Indeed, baguette sandwiches are an important part of the menu at Sami & Susu, which is currently open all day from 8am to 7pm, but will extend these hours into the evenings and add small dishes when the beer and wine license arrives. The best I tried featured the Jewish Deli’s beef tongue ($ 13), which is usually chewy, but here thinly sliced and deliciously soft. Surprisingly, an anchovy or two is also dropped, in addition to the capers and fresh dill, sending the flavor to orbit (although I could have wished for more tongue).

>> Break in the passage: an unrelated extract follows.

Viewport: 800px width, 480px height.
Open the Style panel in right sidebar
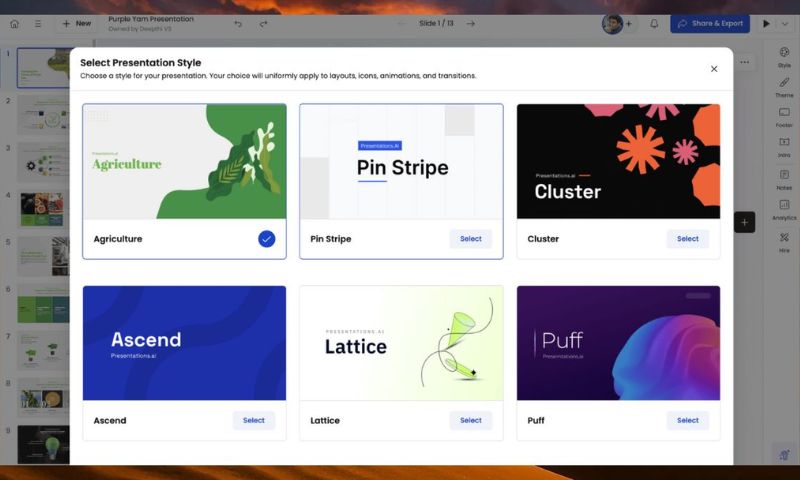(784, 56)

In addition to the baguettes, the chicken liver is another French touch. You would have expected the kind of ground chicken liver that you find in Jewish delicatessens with its coarse texture and onions. At Sami & Susu it’s more of a Parisian mousse, light and creamy. It’s placed in take-out containers – perfect for picnics if you ask for pitas to go with it – which can be removed from the fridge to the left of the counter.
Likewise, Middle Eastern cuisines often favor vegetarian dishes, as does Sami & Susu. Best thing on the menu is vegetarian: a corn tabbouleh ($ 14) that adds freshly grated kernels from the husk to the standard recipe, with the addition of crushed almonds. Corn adds a winning sweetness to a dish often overshadowed by the verdant bitterness of its parsley. Other vegetarian offerings include a Moroccan carrot salad not as lemony as the version of, say, Café Mogador. This rendition is further enhanced with a handful of pistachios, a lake of olive oil, and a dash of thickened yogurt – really, this could be a main course for one.
There are also full-fledged main dishes, including the previously mentioned schnitzel. These are also mixes from the participating cuisines, including a trio of lamb-stuffed Eastern European cabbage rolls ($ 22). They sit on a radiant bed of caponata, depending on the menu, but it feels more like ratatouille, without the more pronounced flavors of anchovy and raisins usually found in the former (although recipes for both dishes vary).
A small bowl of mommy’s chicken soup with a matzoh ball planted in the middle and some bland carrots and chicken shreds floating around turns out to be unremarkable in every way, but isn’t that what you want? Is “Mommy’s Chicken Soup” ($ 11) more invigorating than a center of attention? Yet in a place as innovative as Sami & Susu, I expected at least one surprise per dish.
Save room at the end of your meal – whether eaten inside, in the outdoor seating area, or taken home – for the reconfigured boureka ($ 10). The pastry originated in Turkey, but the modified versions are popular in Israel and the Balkans.
Both times I tried it, it had just been freshly made to order. Rolled up like a snake and made from rolled puff pastry, the boureka was filled with an amalgam of chocolate and hazelnut much more chocolatey than Nutella. And this dark, sweet filling has burst from its flaky boundaries, inviting you to lick it before biting into the dough.
Ultimately, Sami & Susu is a new Israeli restaurant that launches a modest plea for peace, but also offers flexible dining options that allow you to enjoy a cup of coffee, a small or a large snack, or a full meal. . And all the food I tried there was at least very tasty, and some of it also unusual.